# Atheros support not in kernel 2.6.30-gentoo-r4???

## Caesars727

Guys, its been 3 years or more since I have had to install gentoo on a computer.  Anyway, like you say....they always come back.

So far, everything is going fine on the install, but I need to support my atheros wireless card. 

It should be under 

"Device Drivers=>Network device support=> Wireless LAN" in menuconfig, but it isnt there.  What gives?
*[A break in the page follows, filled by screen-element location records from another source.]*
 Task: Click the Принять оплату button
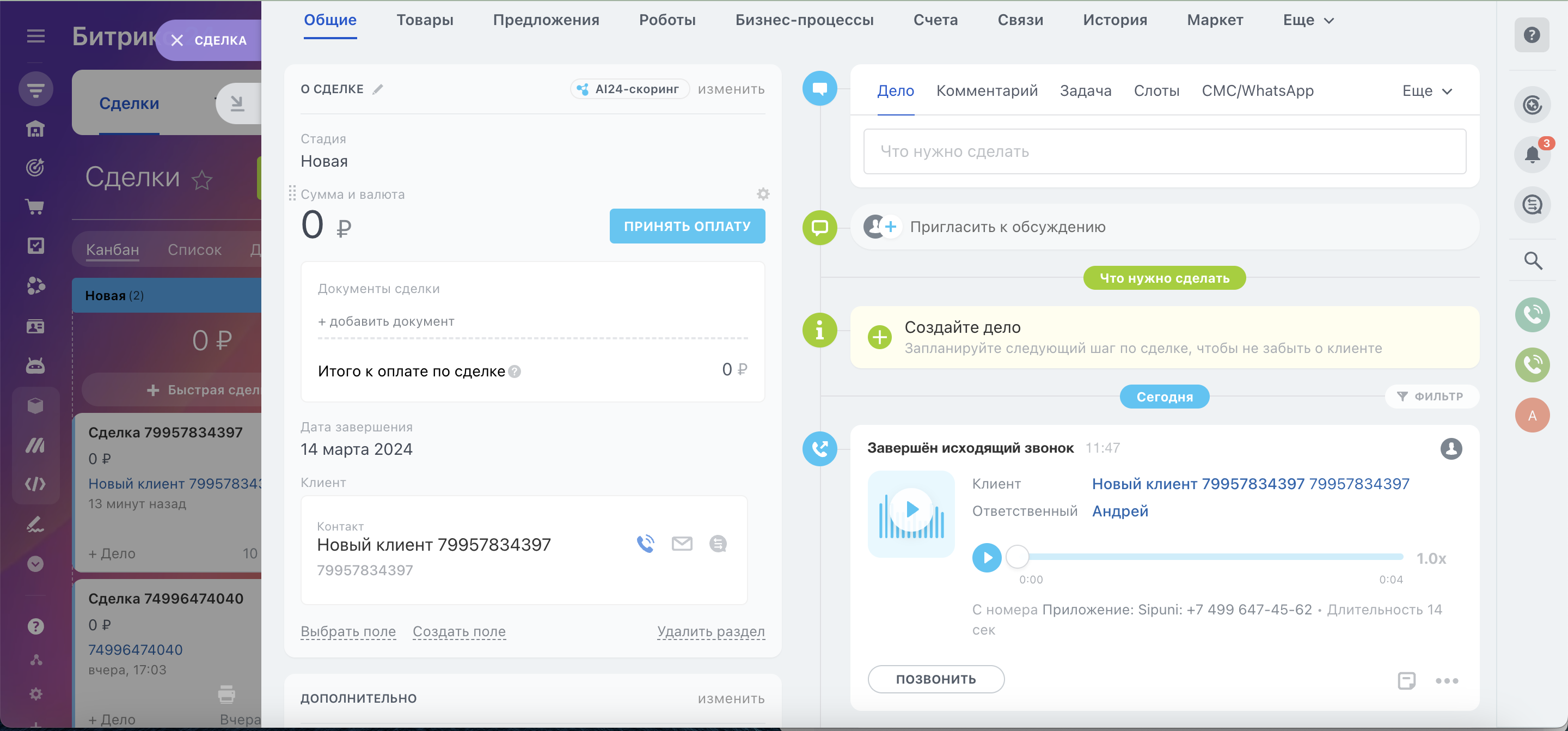pyautogui.click(x=687, y=226)
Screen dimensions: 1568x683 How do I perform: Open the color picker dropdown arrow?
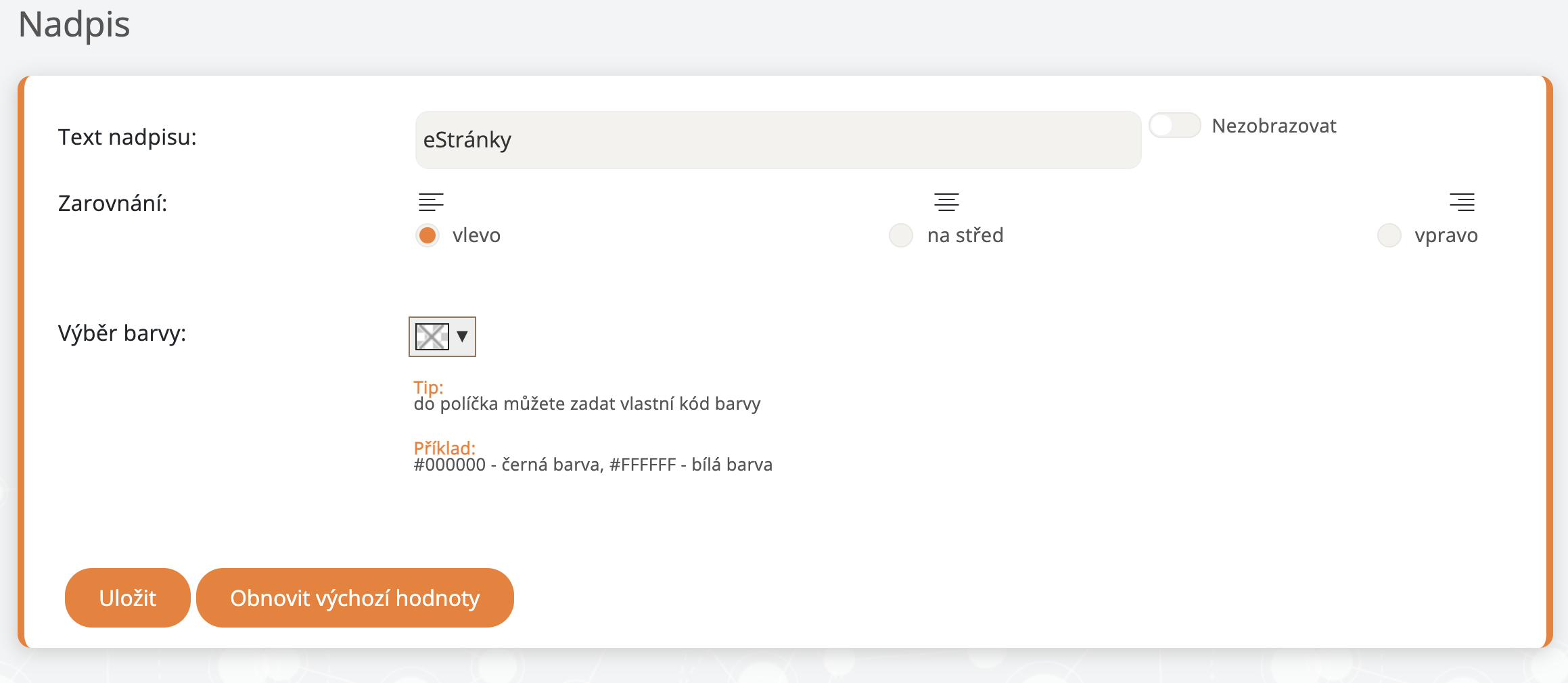pos(463,336)
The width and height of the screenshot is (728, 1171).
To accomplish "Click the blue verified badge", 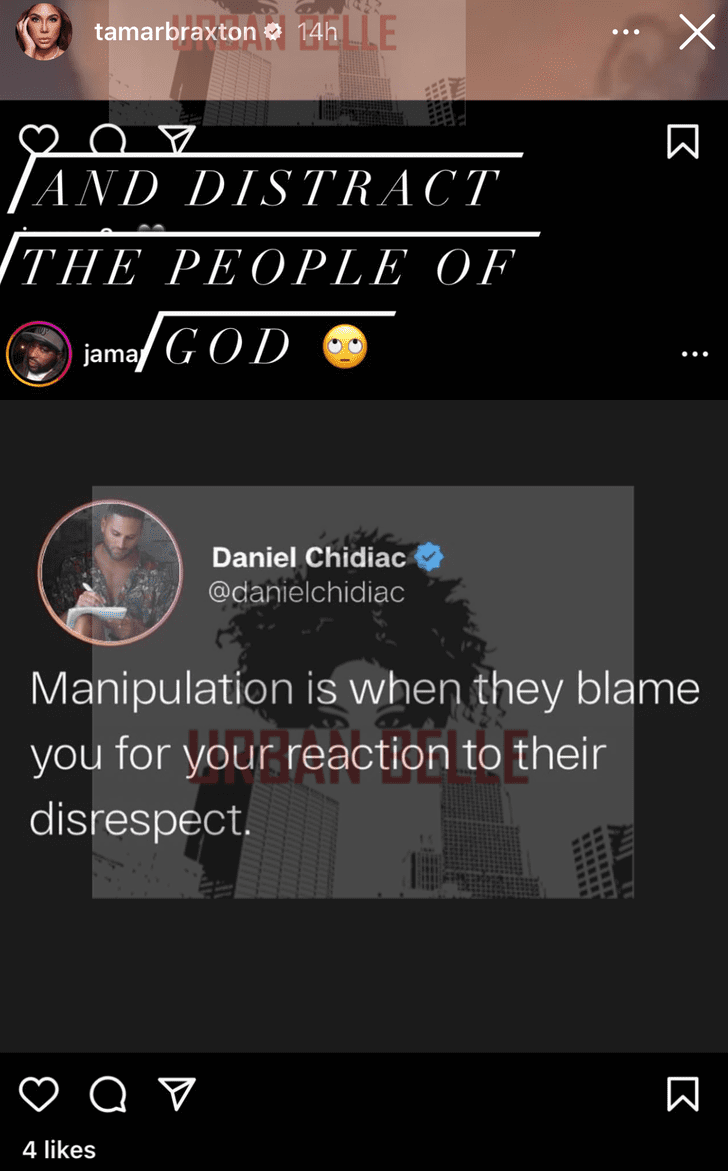I will point(429,556).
Looking at this recent thread   ( https://forums.gentoo.org/viewtopic-t-784637-highlight-atheros+wireless.html ), it looks like you have the option to select it. 

```
[*] Wireless LAN (IEEE 802.11) 

 <M>   Atheros 5xxx wireless cards support 

 <M>   Atheros 802.11n wireless cards support
```

Its been awhile for me, but what am I missing here?  I would like to get off this wired connection and back on  a wireless.

Thanks guys,

AGS

----------

## mikegpitt

You probably don't have another option selected that the option depends on.  See the "Depends on" line below, and enable those options.  BTW - if you didn't know, you can search for options in menuconfig by type a / and typing in the config parameter (in this case ATH5K).

```
  x Symbol: ATH5K [=m]                                                                                 x  

  x Prompt: Atheros 5xxx wireless cards support                                                        x  

  x   Defined at drivers/net/wireless/ath5k/Kconfig:1                                                  x  

  x   Depends on: NETDEVICES && !S390 && PCI && MAC80211 && WLAN_80211 && EXPERIMENTAL                 x  

  x   Location:                                                                                        x  

  x     -> Device Drivers                                                                              x  

  x       -> Network device support (NETDEVICES [=y])                                                  x  

  x         -> Wireless LAN                                                                            x  

  x           -> Wireless LAN (IEEE 802.11) (WLAN_80211 [=y])                                          x  

  x   Selects: MAC80211_LEDS && LEDS_CLASS && NEW_LEDS 
```

----------

## Caesars727

 *mikegpitt wrote:*   

> You probably don't have another option selected that the option depends on.  See the "Depends on" line below, and enable those options.  BTW - if you didn't know, you can search for options in menuconfig by type a / and typing in the config parameter (in this case ATH5K).
> 
> 

 

Sweet!  Thanks for the advice!  

Thats a great tip.  I can totally see how useful that will be!

A.G.

----------

## mikegpitt

 *Caesars727 wrote:*   

> Thats a great tip.  I can totally see how useful that will be!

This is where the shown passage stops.